Marchés

Royaume-Uni : Andy Burnham rassure les gilts, mais promet un virage économique

Publié le 20 juillet 2026 à 21h49

L'arrivée d'Andy Burnham à Downing Street n'a pas déstabilisé les marchés britanniques. Les investisseurs attendent désormais de savoir si ses ambitions sociales et industrielles resteront compatibles avec la discipline budgétaire promise.

Andy Burnham est devenu lundi le septième Premier ministre britannique en dix ans, succédant à Keir Starmer sans élections législatives anticipées. L'ancien maire du Grand Manchester hérite d'une économie confrontée à une croissance faible, une inflation encore proche de 3% et une crise persistante du coût de la vie. Son programme entend répondre à cette stagnation par davantage de décentralisation, d'investissements dans le logement social et de soutien aux services publics, tout en réformant le financement de l'accompagnement des personnes âgées et handicapées en perte d'autonomie.

Malgré cette orientation plus interventionniste, l'arrivée de Burnham n'a provoqué qu'une réaction limitée sur la livre et les obligations britanniques. La livre sterling recule légèrement face au dollar depuis quelques jours, mais s'apprécie nettement face à l'euro depuis le début du mois tandis que l'écart entre les taux à 10 ans du gilt britannique et du Bund allemand reste stable autour de 185 points de base. Le Premier ministre s'est engagé à respecter les règles existantes et à ne pas relever les trois principaux prélèvements pesant sur les travailleurs : l'impôt sur le revenu, les cotisations sociales et la TVA.

Selon ING, le scénario central reste celui d'un budget d'automne relativement mesuré, combinant quelques dépenses supplémentaires, des hausses d'impôts ciblées et un recours modéré à l'endettement. Burnham disposerait d'environ 16 MdsGBP de marge supplémentaire grâce aux changements apportés au cadre budgétaire sous Rachel Reeves, l'ancienne chancelière de l'Echiquier du gouvernement Starmer. Surtout, les émissions de gilts devraient reculer à 246 MdsGBP durant l'exercice en cours, contre 304 MdsGBP précédemment, ce qui devrait limiter les tensions sur l'offre obligataire.

Le principal risque réside néanmoins dans l'écart entre ces contraintes et les ambitions du gouvernement. Un vaste programme de logements sociaux, la création de banques régionales publiques ou l'exclusion de certaines dépenses d'investissement des règles budgétaires augmenteraient les besoins de financement. Les gilts seraient alors les premiers actifs sanctionnés, avec un risque de hausse supplémentaire des rendements et de pression sur la livre.

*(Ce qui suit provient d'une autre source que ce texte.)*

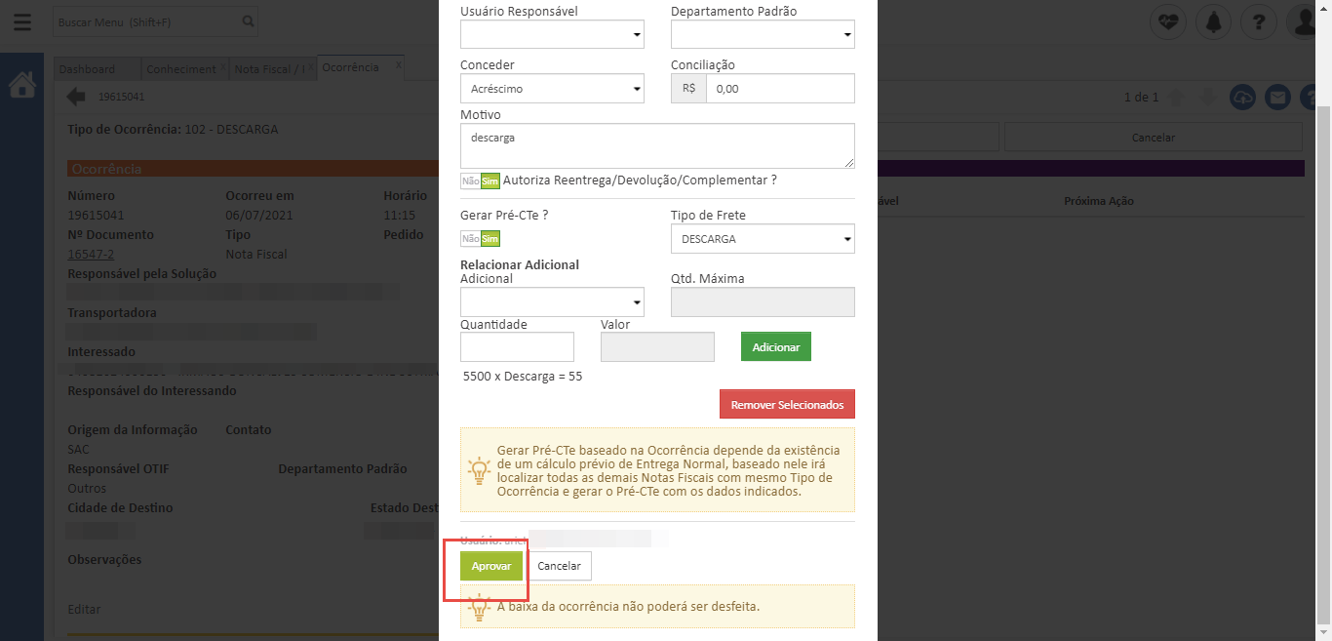
Task: Expand the Adicional dropdown
Action: [552, 301]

A plus long terme, la décentralisation pourrait améliorer la productivité et stimuler l'investissement en dehors de Londres. Barclays estime d'ailleurs que les fondamentaux britanniques sont peut-être meilleurs que ne le suggère le pessimisme ambiant. Le potentiel de revalorisation des actions britanniques, notamment dans la construction et les infrastructures, dépendra toutefois de la capacité de Burnham à financer son virage économique sans réveiller durablement la prime de risque budgétaire.